La situation après la première guerre mondiale
Jusqu’en 1920, la radio était réservée à des usages de transmissions télégraphiques essentiellement institutionnels : armée, aviation, liaison maritime, liaison transocéanique, …
L’entreprise fondée par Marconi en 1900, un acteur important de l’époque, avait acquis un quasi-monopole en raison de nombreux brevets déposés difficiles à contourner.
La France, en temps de guerre, après avoir gagné différents procès contre Marconi a acquis une réelle autonomie grâce aux postes de la Tour Eiffel et de Lyon la Doua, site qui pouvait le cas échéant se substituer à la Tour Eiffel si Paris était menacée. Les communications avec les États-Unis, la Russie, se faisaient depuis les stations contrôlées par la télégraphie militaire, les stations radio maritimes étaient sous la responsabilité de la Marine ou des PTT.
En 1918, la démobilisation va disperser les physiciens et ingénieurs des centres de Paris et Lyon.
La période 1919 à 1922 va être une grande période de transition qui sera mise à profit par les leaders industriels et grand nombre de constructeurs.

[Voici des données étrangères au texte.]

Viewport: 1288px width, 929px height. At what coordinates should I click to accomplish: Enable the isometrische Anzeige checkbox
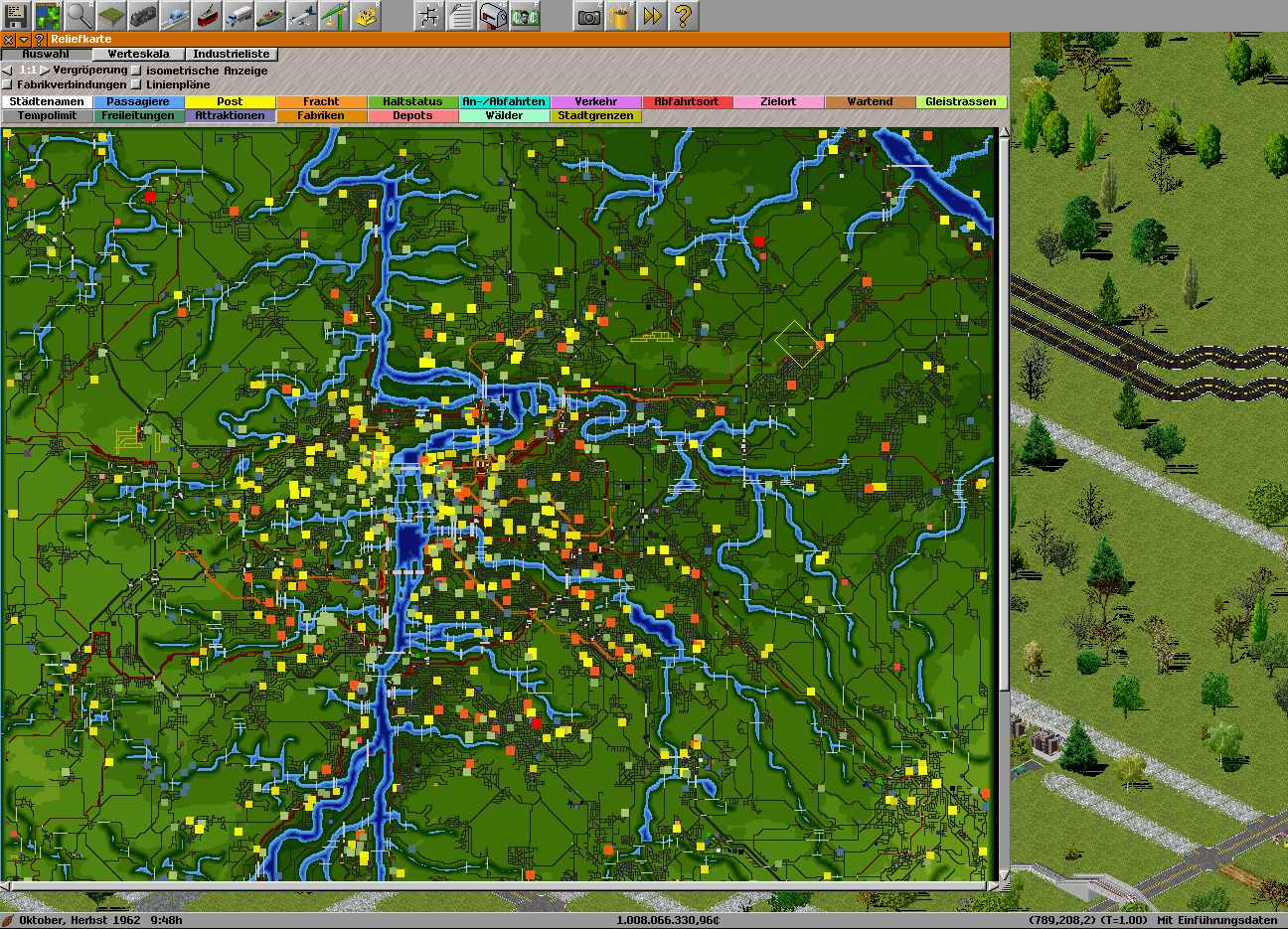(136, 72)
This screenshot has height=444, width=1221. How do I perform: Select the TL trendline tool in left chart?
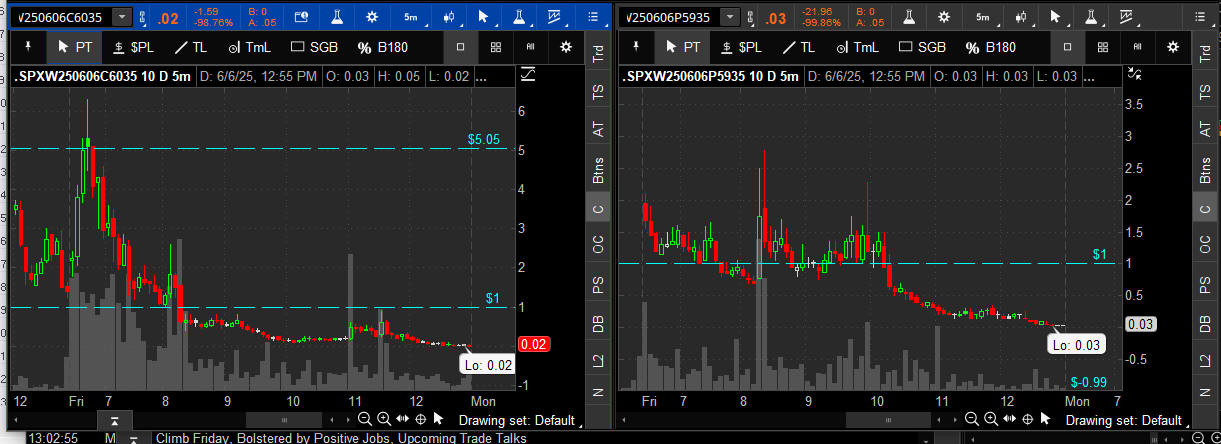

Ils pourront s’approprier les techniques nouvelles restées jusque-là dans le secret des applications militaires et développer des matériels d’emploi simple, fiables et économiquement accessibles à un large public.
En 1919, les recherches se poursuivront au laboratoire national de radioélectricité placé sous la haute autorité du général Ferrié qui installe en février 1922 un studio provisoire dans le pilier nord de la tour Eiffel. C’est la première station de radio diffusion assurant des émissions régulières.
Premières émissions
en 1922 avec de gauche à droite
Sacha Guitry, Yvonne Printemps et le général Férrié.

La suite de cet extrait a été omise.